Railway station in Fukushima, Fukushima Prefecture, Japan

Niwasaka Station (庭坂駅, Niwasaka-eki) is a railway station on the Ōu Main Line in the city of Fukushima, Fukushima Prefecture, Japan, operated by the East Japan Railway Company (JR East). The station is served by Yamagata Line local trains and is located 6.9 km from the line’s terminus at Fukushima Station. Although Yamagata Shinkansen services operate on the same tracks, they pass through the station without stopping.

==Station layout==
Niwasaka Station consists of one island platform and one side platform, connected to the station building by a footbridge. The station is unattended.

===Platforms===

| 1 | ■ Yamagata Line (Ou Main Line) | for Yonezawa |
| 2 | ■ Yamagata Line (Ou Main Line) | for Fukushima and Yonezawa |
| 3 | ■ Yamagata Line (Ou Main Line) | for Fukushima |

==History==
The station opened on 15 May 1899. It became part of the JR East network following the privatization of Japanese National Railways on 1 April 1987.

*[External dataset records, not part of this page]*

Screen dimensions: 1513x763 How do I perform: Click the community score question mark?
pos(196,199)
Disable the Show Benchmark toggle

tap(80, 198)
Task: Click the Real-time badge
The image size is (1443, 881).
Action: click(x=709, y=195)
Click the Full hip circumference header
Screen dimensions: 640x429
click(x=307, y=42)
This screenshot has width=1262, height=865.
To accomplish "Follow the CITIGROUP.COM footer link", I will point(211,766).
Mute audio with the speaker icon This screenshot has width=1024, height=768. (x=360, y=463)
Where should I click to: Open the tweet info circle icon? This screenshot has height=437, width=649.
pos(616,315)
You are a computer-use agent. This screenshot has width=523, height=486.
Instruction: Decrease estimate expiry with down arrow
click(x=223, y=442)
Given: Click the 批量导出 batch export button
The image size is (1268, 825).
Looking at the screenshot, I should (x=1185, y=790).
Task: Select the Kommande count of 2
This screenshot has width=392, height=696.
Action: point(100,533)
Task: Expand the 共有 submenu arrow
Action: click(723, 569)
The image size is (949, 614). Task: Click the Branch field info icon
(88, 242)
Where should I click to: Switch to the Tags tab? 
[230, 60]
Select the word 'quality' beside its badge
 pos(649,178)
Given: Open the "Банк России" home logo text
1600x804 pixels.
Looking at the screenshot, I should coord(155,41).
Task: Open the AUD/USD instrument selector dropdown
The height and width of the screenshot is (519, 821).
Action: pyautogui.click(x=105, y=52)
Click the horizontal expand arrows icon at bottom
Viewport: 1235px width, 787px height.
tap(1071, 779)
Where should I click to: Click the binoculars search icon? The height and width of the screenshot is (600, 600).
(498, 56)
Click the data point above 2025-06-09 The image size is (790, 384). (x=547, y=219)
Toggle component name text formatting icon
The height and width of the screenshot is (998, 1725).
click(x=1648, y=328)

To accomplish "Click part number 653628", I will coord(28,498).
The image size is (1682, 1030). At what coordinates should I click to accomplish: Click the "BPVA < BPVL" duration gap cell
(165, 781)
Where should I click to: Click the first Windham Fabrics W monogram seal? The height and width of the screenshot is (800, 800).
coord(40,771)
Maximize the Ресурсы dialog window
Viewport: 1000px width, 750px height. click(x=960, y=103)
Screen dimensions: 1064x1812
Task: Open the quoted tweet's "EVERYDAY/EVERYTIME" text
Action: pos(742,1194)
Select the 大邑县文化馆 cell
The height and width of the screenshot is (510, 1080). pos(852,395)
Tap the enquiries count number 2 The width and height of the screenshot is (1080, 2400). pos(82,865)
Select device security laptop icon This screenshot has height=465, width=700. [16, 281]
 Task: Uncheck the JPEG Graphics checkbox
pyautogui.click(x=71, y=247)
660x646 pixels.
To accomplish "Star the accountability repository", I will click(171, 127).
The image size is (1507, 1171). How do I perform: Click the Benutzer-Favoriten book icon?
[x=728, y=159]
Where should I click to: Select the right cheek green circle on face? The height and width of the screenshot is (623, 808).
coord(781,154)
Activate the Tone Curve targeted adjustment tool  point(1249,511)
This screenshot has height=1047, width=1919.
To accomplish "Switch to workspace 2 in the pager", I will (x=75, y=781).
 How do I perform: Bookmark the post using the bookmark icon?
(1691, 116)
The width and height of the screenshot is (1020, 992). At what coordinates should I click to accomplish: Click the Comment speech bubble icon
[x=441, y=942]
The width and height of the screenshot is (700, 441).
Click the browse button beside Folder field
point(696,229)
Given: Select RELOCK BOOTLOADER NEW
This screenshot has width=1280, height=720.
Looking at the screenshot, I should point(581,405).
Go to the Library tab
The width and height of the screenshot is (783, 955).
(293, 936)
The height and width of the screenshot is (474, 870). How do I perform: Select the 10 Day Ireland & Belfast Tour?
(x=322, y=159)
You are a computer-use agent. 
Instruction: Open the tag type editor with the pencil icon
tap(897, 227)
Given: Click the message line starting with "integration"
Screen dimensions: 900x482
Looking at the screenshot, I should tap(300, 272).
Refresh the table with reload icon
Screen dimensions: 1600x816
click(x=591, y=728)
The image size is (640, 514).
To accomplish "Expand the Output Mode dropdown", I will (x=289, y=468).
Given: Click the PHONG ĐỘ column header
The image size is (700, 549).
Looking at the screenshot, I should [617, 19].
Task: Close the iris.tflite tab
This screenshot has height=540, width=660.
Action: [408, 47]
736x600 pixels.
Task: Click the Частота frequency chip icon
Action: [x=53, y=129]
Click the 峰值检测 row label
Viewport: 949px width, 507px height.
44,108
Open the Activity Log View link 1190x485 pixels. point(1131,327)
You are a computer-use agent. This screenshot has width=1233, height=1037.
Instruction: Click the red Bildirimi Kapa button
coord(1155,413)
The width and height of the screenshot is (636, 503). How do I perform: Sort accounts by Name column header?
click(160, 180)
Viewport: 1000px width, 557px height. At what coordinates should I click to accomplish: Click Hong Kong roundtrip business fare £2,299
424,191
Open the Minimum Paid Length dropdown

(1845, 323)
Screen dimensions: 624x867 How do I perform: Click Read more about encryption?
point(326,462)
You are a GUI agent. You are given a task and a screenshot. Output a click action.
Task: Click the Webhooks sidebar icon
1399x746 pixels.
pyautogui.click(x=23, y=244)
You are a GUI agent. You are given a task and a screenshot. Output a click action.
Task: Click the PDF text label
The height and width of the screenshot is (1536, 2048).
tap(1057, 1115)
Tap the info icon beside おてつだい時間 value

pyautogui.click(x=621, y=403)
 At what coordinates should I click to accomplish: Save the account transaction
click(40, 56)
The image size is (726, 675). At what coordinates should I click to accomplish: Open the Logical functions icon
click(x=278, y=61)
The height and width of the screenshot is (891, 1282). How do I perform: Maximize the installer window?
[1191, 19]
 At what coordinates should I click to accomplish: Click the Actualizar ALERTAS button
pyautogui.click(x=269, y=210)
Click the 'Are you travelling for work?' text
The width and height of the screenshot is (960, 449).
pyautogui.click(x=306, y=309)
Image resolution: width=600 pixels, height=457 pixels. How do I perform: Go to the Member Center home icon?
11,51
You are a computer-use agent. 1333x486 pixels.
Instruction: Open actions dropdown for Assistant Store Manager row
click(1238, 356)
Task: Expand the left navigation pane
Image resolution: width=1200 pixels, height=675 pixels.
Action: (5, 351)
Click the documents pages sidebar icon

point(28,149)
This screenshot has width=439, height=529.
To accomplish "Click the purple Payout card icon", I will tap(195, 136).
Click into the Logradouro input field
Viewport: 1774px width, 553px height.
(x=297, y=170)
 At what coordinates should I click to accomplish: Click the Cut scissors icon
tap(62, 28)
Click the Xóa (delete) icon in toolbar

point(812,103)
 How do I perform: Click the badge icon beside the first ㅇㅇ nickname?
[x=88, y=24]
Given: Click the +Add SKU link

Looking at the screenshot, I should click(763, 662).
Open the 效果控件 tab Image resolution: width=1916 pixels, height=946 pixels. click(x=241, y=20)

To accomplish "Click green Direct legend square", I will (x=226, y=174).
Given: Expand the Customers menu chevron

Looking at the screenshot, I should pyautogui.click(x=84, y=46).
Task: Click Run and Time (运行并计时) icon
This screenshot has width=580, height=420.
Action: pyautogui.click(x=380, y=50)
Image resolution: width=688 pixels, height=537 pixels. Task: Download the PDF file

The tracks of the Yamagata Line were re-gauged from narrow gauge to standard gauge between 1988 and 1992 as part of the Yamagata Shinkansen project. Since then, the Yamagata Line has operated exclusively with standard-gauge rolling stock and is physically disconnected from other sections of the Ōu Main Line beyond Shinjō.

The current station building was completed in March 2003.